Stored entries
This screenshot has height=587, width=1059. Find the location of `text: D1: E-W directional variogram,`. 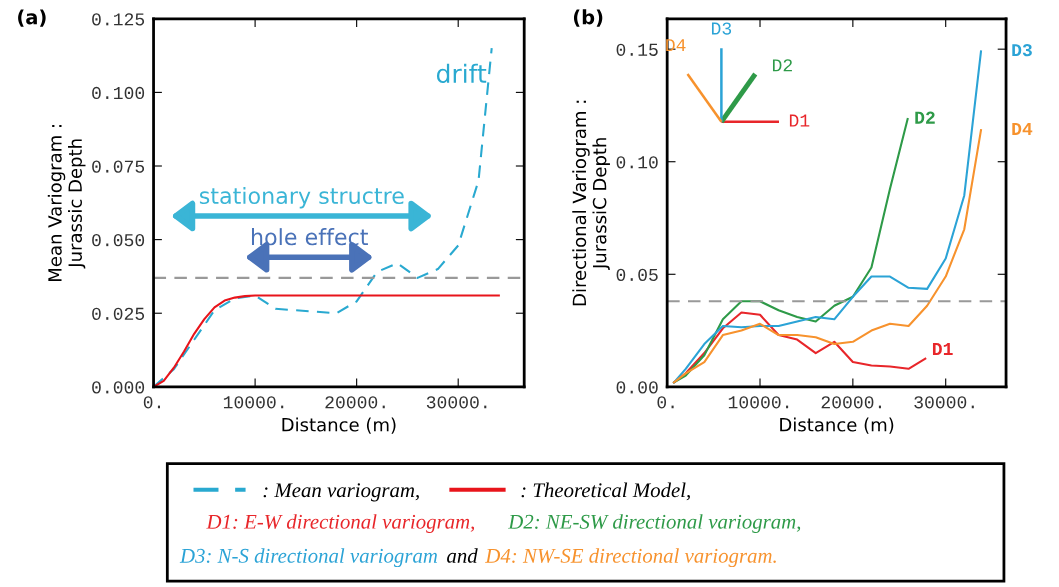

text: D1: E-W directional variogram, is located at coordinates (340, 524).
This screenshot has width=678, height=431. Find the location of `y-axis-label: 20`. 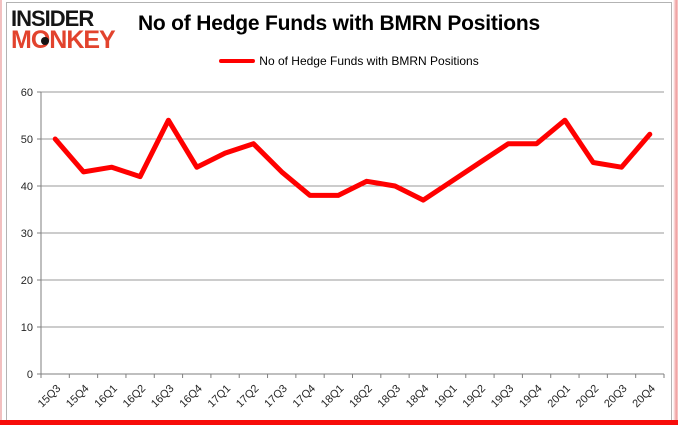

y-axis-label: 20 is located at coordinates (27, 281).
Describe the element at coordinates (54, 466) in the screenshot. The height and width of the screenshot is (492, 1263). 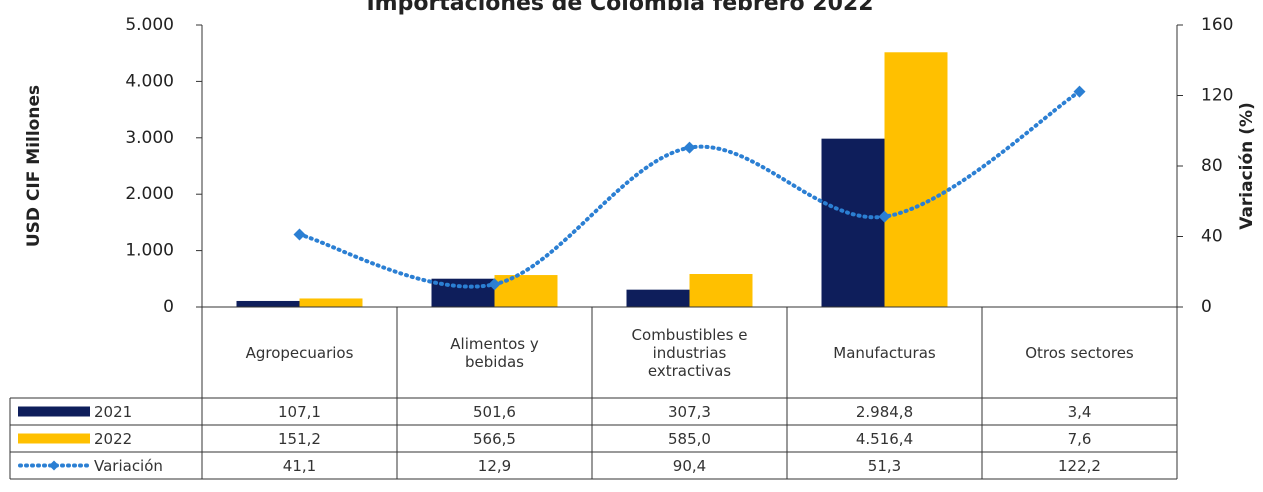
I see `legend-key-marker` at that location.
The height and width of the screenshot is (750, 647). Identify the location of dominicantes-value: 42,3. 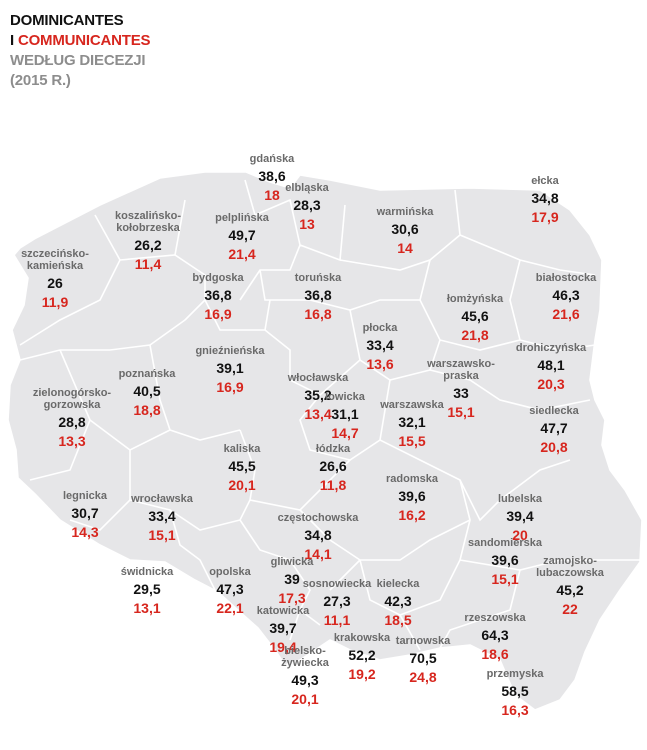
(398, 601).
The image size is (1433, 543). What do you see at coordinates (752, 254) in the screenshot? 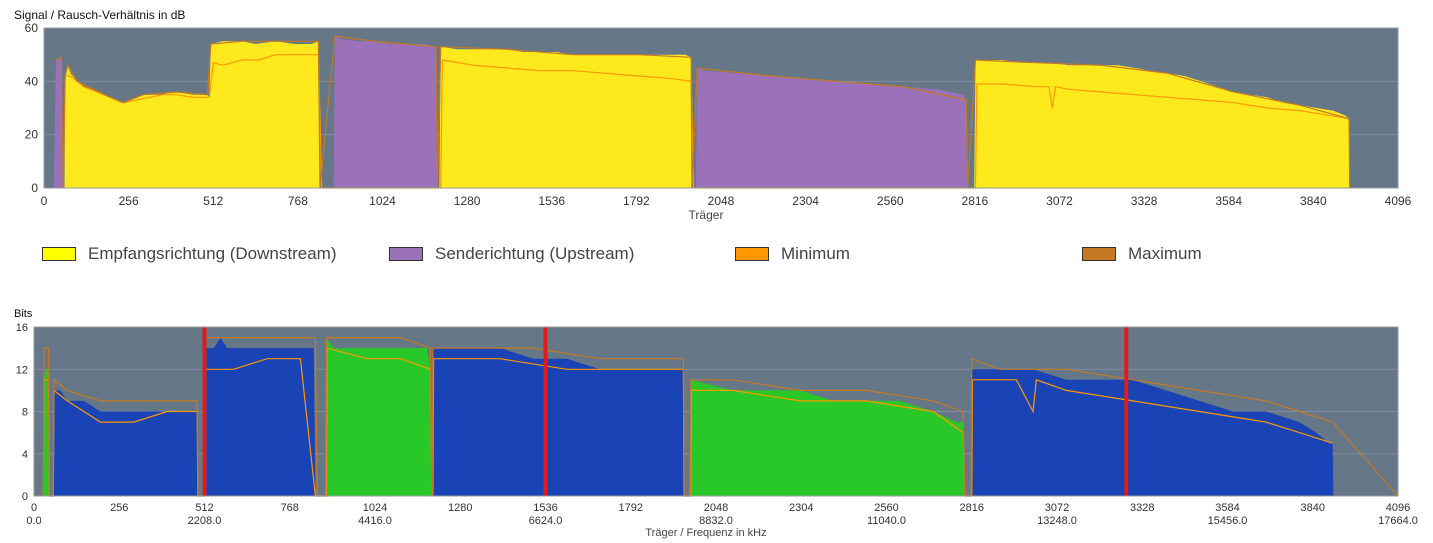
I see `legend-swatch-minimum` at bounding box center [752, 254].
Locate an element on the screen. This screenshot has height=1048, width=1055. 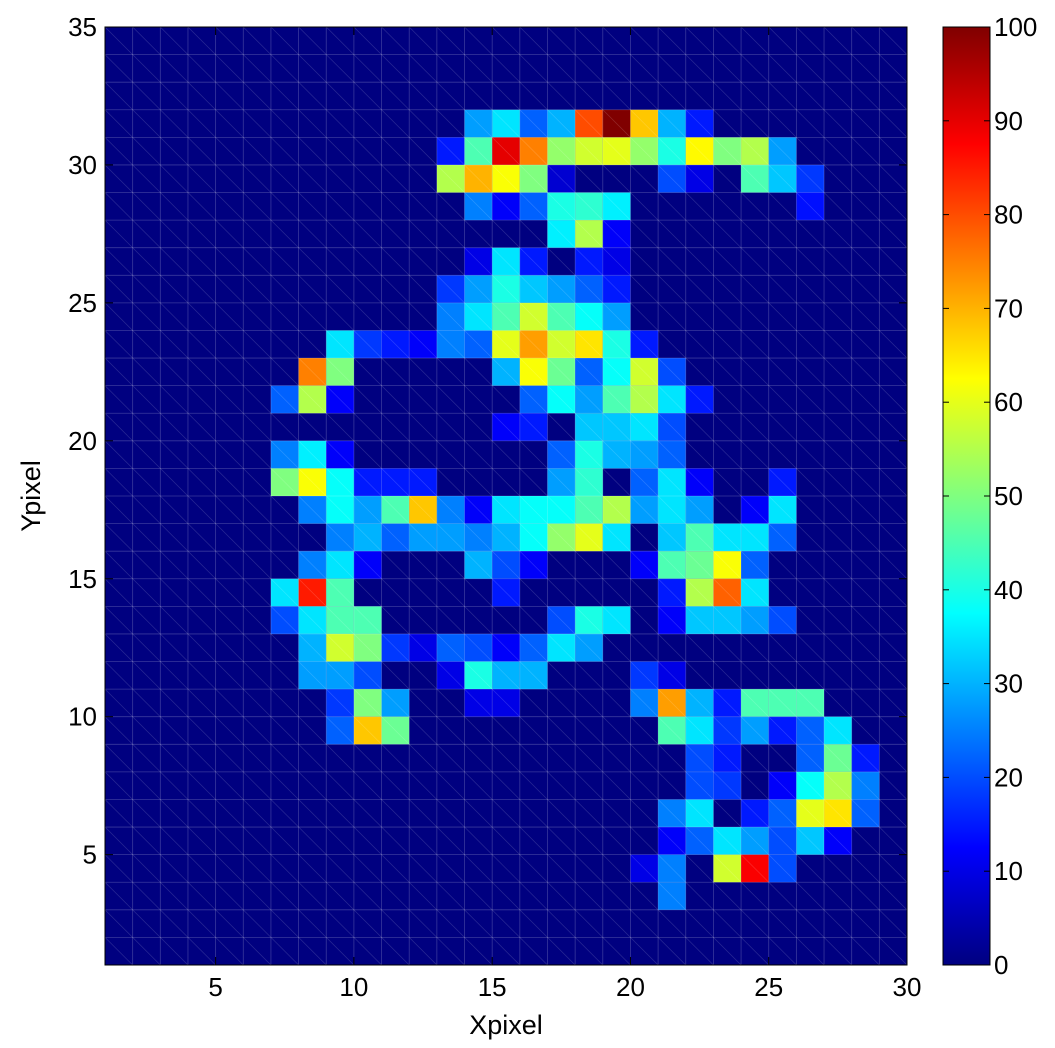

== TRY IT ==
Copy out all of the rows above word for word, leaving the pictures out of your copy.

== FINAL ANSWER ==
This screenshot has height=587, width=1059. Find the location of `text: D1: E-W directional variogram,`. 

text: D1: E-W directional variogram, is located at coordinates (340, 524).
This screenshot has width=678, height=431. Find the location of `y-axis-label: 20`. 

y-axis-label: 20 is located at coordinates (27, 281).
Describe the element at coordinates (54, 466) in the screenshot. The height and width of the screenshot is (492, 1263). 
I see `legend-key-marker` at that location.
The height and width of the screenshot is (750, 647). Identify the location of dominicantes-value: 42,3. 
(398, 601).
The image size is (1433, 543). What do you see at coordinates (752, 254) in the screenshot? 
I see `legend-swatch-minimum` at bounding box center [752, 254].
Locate an element on the screen. This screenshot has height=1048, width=1055. 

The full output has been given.